Maybe I was just being paranoid.
About a mile past the interchange in Boyle Heights where the I-5 and the San Bernardino Freeway came together, I tried to edge my car to the left. I needed to get in the far lane in order to transition to the Santa Ana Freeway. But a Buick with two guys in the front seat blocked my way. The bastards caused me to miss my turn and I ended up heading west on the Santa Monica Freeway.
Exiting the freeway at the 8 thStreet off-ramp dumped me in an industrial area of grey brick multi-story warehouses and antiquated manufacturing plants, probably built during the Harding administration. It was well after six p.m. Buildings obscured the sun, low in the western sky, and long shadows filled the deserted streets. I pulled to the curb and grabbed my Thomas Guide from under the seat. “Happiness is a Warm Gun” played loudly as I tried to figure how to double back to the freeway heading east. I fingered the map’s pages, flipping back and forth, trying to mentally follow the tangle of freeway off-ramps and on-ramps printed in red and black ink.
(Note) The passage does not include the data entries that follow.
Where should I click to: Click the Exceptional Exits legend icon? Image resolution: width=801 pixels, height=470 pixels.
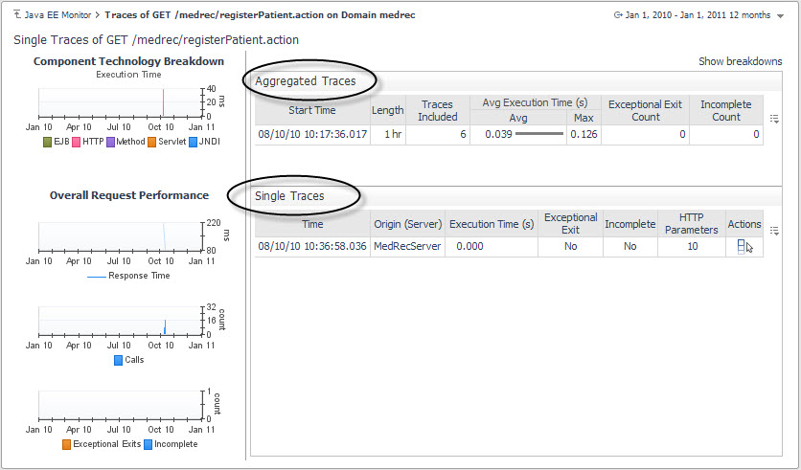point(66,444)
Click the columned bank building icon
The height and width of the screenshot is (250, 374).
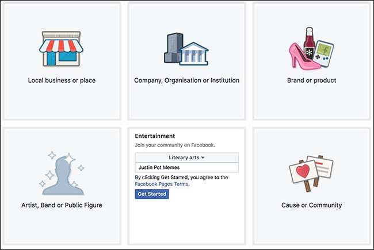tap(193, 55)
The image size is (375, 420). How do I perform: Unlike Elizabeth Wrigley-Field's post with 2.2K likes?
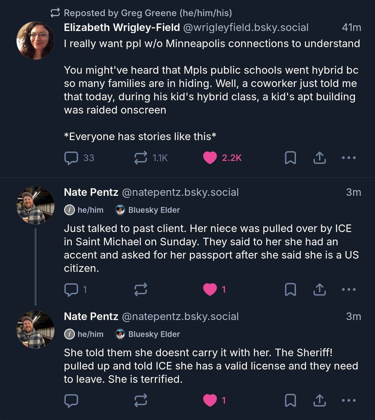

I heard a sickening crunch and felt a strong jolt. My head snapped back, then my chest slammed into the steering wheel. I took a deep breath and looked behind me. The same Buick I’d spotted on the freeway-at least I thought so-had bashed into the rear of my Vette. Two big guys jumped out and ran toward me. As I opened the door and started to get out, one of the thugs slammed a fist filled with brass knuckles into my face. I instinctively raised my forearm and blocked the next punch. The second guy whacked my shoulder with a tire iron. I feel back into the seat, dazed. The Beatles stopped singing and the tape automatically ejected.